## Assignment
Only the lines from the one containing "height. tap(227, 231)" through the last line of the listing are to be given again, exactly as they appear.

## Entries provided
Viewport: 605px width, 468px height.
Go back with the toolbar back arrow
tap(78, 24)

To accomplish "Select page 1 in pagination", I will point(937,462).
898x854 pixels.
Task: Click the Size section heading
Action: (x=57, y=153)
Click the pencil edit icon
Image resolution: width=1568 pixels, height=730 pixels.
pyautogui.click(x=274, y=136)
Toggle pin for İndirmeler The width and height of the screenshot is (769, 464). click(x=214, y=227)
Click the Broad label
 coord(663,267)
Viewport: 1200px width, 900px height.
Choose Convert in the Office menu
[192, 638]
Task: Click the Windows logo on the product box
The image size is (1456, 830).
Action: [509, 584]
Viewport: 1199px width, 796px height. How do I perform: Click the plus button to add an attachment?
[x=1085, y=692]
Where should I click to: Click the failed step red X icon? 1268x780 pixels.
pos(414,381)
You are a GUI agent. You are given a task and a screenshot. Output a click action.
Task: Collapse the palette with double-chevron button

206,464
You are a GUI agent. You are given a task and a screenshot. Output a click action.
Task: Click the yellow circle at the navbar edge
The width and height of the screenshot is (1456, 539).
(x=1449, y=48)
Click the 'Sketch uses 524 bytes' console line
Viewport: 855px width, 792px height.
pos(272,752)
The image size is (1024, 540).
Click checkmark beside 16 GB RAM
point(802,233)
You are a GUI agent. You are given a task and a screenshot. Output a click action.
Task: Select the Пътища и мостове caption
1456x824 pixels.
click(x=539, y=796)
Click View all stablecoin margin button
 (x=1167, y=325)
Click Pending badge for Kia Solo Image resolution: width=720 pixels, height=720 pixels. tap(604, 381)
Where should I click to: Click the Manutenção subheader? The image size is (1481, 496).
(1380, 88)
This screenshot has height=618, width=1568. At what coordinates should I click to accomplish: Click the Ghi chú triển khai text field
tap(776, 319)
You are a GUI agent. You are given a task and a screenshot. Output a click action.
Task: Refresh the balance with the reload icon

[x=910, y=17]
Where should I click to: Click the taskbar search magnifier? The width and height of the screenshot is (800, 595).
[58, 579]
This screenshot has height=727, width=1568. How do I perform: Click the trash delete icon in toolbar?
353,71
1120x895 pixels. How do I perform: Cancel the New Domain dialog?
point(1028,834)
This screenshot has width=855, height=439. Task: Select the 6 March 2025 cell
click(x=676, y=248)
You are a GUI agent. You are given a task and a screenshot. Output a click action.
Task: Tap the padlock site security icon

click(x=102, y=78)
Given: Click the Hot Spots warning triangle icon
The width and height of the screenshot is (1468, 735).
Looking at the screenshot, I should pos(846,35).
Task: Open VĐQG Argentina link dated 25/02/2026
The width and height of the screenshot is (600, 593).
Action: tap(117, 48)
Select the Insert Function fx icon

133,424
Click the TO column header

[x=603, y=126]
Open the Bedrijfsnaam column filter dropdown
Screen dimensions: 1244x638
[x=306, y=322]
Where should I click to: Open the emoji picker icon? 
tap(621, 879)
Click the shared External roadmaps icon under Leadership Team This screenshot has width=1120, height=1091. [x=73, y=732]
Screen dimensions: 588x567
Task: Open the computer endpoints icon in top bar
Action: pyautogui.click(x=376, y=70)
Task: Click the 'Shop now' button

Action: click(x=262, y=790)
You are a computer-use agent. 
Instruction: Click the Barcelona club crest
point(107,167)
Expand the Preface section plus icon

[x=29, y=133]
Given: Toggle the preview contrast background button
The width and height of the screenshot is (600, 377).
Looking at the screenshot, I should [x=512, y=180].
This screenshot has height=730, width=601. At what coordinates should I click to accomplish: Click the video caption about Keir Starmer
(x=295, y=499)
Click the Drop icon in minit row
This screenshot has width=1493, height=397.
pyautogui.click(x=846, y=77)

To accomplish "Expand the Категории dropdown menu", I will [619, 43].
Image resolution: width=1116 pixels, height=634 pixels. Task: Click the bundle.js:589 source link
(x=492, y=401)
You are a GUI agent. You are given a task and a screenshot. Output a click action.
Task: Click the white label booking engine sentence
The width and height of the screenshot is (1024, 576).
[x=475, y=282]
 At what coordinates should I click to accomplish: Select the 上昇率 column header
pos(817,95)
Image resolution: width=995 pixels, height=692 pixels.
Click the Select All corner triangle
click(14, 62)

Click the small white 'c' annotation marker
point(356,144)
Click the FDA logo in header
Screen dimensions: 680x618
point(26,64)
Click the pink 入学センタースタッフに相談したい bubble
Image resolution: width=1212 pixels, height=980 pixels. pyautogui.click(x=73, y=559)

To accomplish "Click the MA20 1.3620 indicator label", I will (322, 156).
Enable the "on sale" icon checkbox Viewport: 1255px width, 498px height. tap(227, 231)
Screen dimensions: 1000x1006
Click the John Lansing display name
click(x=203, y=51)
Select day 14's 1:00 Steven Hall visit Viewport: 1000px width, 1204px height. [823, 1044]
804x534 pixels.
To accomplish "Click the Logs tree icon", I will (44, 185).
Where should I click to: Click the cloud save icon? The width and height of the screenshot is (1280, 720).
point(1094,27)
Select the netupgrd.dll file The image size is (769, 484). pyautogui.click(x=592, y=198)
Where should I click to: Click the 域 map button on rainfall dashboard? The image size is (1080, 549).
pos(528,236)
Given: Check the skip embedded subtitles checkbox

## Answer for this exercise
Enable the "on sale" icon checkbox Viewport: 1255px width, 498px height. tap(227, 231)
Screen dimensions: 1000x1006
Click the John Lansing display name
click(x=203, y=51)
Select day 14's 1:00 Steven Hall visit Viewport: 1000px width, 1204px height. [823, 1044]
804x534 pixels.
To accomplish "Click the Logs tree icon", I will (44, 185).
Where should I click to: Click the cloud save icon? The width and height of the screenshot is (1280, 720).
point(1094,27)
Select the netupgrd.dll file The image size is (769, 484). pyautogui.click(x=592, y=198)
Where should I click to: Click the 域 map button on rainfall dashboard? The image size is (1080, 549).
pos(528,236)
Given: Check the skip embedded subtitles checkbox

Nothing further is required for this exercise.